Di nucleare si è tornati a parlare anche in Europa, dopo la discussa decisione della Commissione europea di inserire, a inizio gennaio 2022, l’energia nucleare nell’elenco di fonti energetiche che possono facilitare la transizione verso un futuro più ecosostenibile. Questa decisione non è però ancora definitiva: il Consiglio dell’Ue e il Parlamento europeo hanno ora sei mesi di tempo per revisionare il documento ed eventualmente richiedere modifiche.

Questa tassonomia delle fonti energetiche più sostenibili è comunque importante perché serve da guida per «gli investimenti privati in attività necessarie per raggiungere una situazione di neutralità climatica entro i prossimi trent’anni». Le società private quindi saranno incoraggiate a investire sulle fonti energetiche incluse nella tassonomia europea.

Tra i Paesi favorevoli alla decisione della Commissione europea in tema di nucleare troviamo soprattutto la Francia – che ad oggi ricava il 70 per cento della sua energia da 56 reattori nucleari attivi sul territorio nazionale – mentre si sono detti contrari Spagna, Germania, Austria, Lussemburgo, Portogallo, Danimarca e anche la sezione europea di GreenPeace.

La posizione dell’Italia è invece rimasta incerta, con alcuni partiti politici dichiaratisi favorevoli al nucleare, come Lega e Forza Italia, e altri nettamente contrari come il Movimento 5 stelle e il Partito democratico, il cui segretario Enrico Letta ha dichiarato su Twitter: «Non ci piace la bozza di tassonomia verde che la Commissione Ue sta facendo circolare. L’inclusione del nucleare è per noi radicalmente sbagliata».

In ogni caso, secondo Ricotti il ritorno al nucleare in Italia non è un’opzione perseguibile nell’immediato «L’industria nucleare non si può accendere o spegnere a seconda del vento politico», ha spiegato l’ex presidente di Sogin. «Serve una decisione nazionale, un’impostazione condivisa», anche a livello europeo. In una conferenza stampa del 18 gennaio anche Matteo Salvini ha affermato (min. 2:50) che le soluzioni proposte dal nucleare di quarta generazione sono «a medio termine, si parla di dieci anni. Ma se mai cominci, mai arrivi».

La prossima frontiera

Dopo gli small modular reactors e il nucleare di quarta generazione sono già partiti gli studi per un ulteriore passo avanti in materia: i reattori a fusione, che secondo Ricotti saranno disponibili «dal 2040 in poi».

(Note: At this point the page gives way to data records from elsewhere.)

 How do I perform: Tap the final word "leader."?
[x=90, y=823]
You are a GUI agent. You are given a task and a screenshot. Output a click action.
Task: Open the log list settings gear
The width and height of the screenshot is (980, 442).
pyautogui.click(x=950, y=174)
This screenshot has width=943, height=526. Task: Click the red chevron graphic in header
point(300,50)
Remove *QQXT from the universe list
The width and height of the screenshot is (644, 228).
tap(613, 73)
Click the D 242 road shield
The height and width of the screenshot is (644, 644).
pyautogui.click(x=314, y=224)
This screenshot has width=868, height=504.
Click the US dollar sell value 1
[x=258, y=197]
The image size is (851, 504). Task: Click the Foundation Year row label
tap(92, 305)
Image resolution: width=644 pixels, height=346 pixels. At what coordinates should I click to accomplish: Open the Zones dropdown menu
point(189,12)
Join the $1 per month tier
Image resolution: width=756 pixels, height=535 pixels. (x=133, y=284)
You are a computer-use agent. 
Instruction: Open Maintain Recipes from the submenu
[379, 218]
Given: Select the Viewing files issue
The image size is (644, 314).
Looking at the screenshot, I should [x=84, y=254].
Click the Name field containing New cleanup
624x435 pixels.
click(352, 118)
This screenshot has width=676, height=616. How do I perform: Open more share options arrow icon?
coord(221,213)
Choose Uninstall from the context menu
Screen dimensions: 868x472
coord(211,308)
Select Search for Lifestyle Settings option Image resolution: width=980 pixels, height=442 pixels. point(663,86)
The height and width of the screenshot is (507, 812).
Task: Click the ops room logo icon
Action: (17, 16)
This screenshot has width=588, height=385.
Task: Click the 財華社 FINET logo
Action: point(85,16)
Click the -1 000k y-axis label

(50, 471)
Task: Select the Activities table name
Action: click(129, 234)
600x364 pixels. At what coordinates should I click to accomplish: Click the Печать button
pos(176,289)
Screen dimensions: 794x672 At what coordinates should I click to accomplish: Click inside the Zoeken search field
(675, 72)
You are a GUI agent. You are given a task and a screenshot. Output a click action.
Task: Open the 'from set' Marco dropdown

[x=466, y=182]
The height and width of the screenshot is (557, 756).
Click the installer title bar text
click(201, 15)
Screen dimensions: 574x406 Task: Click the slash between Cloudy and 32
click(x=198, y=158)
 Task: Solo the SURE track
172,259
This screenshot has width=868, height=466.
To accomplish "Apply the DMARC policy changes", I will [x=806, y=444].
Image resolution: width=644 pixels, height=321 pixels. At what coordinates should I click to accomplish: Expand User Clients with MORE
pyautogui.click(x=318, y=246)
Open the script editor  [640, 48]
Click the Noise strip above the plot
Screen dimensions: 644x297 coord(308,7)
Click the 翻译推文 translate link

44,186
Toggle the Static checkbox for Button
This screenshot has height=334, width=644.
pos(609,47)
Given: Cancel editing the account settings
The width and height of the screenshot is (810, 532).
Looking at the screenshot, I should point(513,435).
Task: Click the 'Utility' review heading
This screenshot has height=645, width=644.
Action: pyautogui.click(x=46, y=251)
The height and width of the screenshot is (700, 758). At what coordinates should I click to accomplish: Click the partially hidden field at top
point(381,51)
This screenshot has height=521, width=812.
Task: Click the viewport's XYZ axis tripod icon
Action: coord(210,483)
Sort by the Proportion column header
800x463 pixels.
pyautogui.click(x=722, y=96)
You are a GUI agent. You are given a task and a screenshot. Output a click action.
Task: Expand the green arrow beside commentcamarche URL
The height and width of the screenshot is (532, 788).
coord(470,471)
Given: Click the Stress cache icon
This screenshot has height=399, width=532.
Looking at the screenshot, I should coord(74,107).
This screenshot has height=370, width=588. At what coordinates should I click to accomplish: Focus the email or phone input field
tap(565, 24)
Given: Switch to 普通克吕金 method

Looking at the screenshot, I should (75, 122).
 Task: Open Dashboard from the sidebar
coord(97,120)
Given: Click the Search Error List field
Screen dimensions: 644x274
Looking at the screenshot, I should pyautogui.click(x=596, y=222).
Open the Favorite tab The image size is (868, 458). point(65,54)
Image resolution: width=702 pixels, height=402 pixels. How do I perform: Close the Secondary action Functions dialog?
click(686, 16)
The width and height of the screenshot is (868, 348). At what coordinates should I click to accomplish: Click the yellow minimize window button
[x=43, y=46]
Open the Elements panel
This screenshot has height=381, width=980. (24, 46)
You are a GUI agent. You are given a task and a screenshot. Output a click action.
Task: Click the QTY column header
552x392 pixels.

Oggi infatti l’energia nucleare viene ancora prodotta tramite la fissione. Il sito del Ministero per la Transizione ecologica spiega che durante questo processo nuclei pesanti, come quelli dell’uranio o del torio, vengono bombardati da neutroni e «si dividono in due frammenti, entrambi di carica positiva, che si respingono allontanandosi con elevata energia cinetica». Semplificando, il calore sviluppato da queste reazioni permette di far evaporare l’acqua, azionare una turbina e poi un alternatore e produrre così energia elettrica.

Sul sito del Ministero si legge inoltre che «la fissione di un grammo di uranio produce un quantitativo di energia pari a quella ottenibile dalla combustione di circa 2.800 kg di carbone senza la produzione di gas serra caratteristica dei combustibili fossili».

La fusione invece, come spiegato sempre dal Ministero, è «la reazione nucleare che avviene nel sole e nelle altre stelle, con produzione di una enorme quantità di energia». In questo caso «due nuclei di elementi leggeri, quali deuterio e trizio, a temperature e pressioni elevate, fondono formando nuclei di elementi più pesanti come l’elio con emissione di grandi quantità di energia».

Oggi il progetto principale nell’ambito della fusione nucleare è Iter, un’iniziativa di cooperazione internazionale con sede a Cadarache, in Francia, che punta a costruire «la macchina per la fusione più grande al mondo». Questo però non sarà ancora un vero e proprio reattore a fusione completamente funzionante: «Quando saremo in grado di far funzionare Iter il passo successivo sarà un altro reattore, Demo, che servirà per produrre il combustibile che serve alla fusione», ha affermato Ricotti. La strada quindi è ancora lunga.